QUESTION: What is to be done with a person who is so steeped in self-pity that they really aren’t participating in life? We have a nephew who has had some serious physical problems and has been hospitalized frequently. We don’t deny that he often doesn’t feel well. We were sad, though, that he totally missed being with our family this past Christmas. This has happened often for other family get-togethers. He manages to work as a consultant which doesn’t require an eight-hour day. Phone conversations are all about his condition. We really do care and would like some suggestions about how to help him turn around his thinking.
~ Loving Aunt & Uncle
Dear Loving Aunt and Uncle,
Often our care and compassion lead us to feel hopeless and ineffective in situations such as the one you’re describing. This is particularly true when someone we care about fails to accept our overtures. Your nephew may be suffering from deep depression that can, sometimes, seem overwhelming. Depression is not an uncommon malady among those with chronic health issues. The fact that he holds a job is encouraging. However, depression affects not only a person’s mental and emotional state, but has very real physical symptoms as well. There is a good possibility that he expends all his energy on the job and has little left for social interaction.

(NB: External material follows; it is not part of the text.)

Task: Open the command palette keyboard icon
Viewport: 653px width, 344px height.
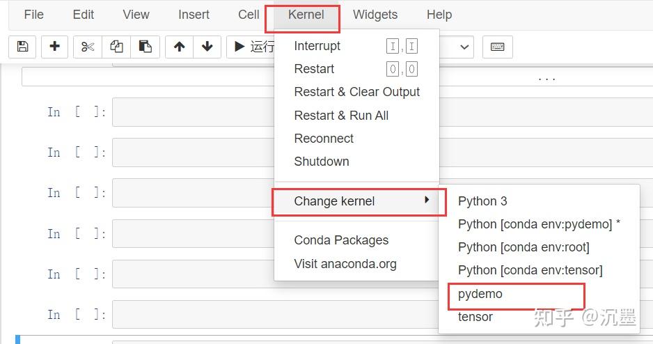Action: tap(497, 47)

From a psychological perspective, respecting his autonomy and ability to make decisions, while continuing to extend invitations, will show him that you accept him just as he is, thereby encouraging trust. From a spiritual perspective, many miracles happen through prayer. Perhaps you can spend some dedicated time praying for him to recognize your concern and asking for open doors to discuss his solitude. You may consider sharing how much his presence is missed at the family gatherings and inquiring about what might make it easier for him to join you. Both of these suggestions may enable you to open a conversation with him to see if there are reasons for his withdrawal from the family celebrations. You might help him to feel valued or assist in some way you may not have considered. This outreach may also encourage conversations about other areas in his life.
Whatever course you choose to take, there is significance in remembering that you can offer your assistance and love, but he may decline. Should that be the case, consider continuing praying for his guidance, as well as his peace and comfort. We never know what lasting effects may result from prayers that have been offered for those we love.
Dear Loving Aunt & Uncle,
One must be careful not to deny the pain that this person feels. His issues are real, and they are especially real to him. But what I’d do is call him up and maybe pay him a visit. What I would try to say to him is that while he has some health issues that lots of people don’t have, he still has life. I would also tell him the old story about the guy feeling bad for himself because he had no shoes … until he met a guy who had no feet! Again, we don’t want to minimize his problems or his feelings – but somehow we need him to realize just how lucky he is to be alive and to have a job. There are some people in his situation who have no job, no family, no friends.
Ask him out for a drink or a cup of coffee. Tell him how his family and friends miss him. Invite him to dinner and give him his favorite food! And if he still won’t budge, shock him with the question, “How do you expect to die?” Also tell him that the life he is living right now is a living death because nothing is changing. And if he still won’t budge, even after telling him how much he is loved by his family and friends, tell him to have a nice life … and death because what he is assigning to himself by acting the way he is is the same as sentencing himself to his own private hell.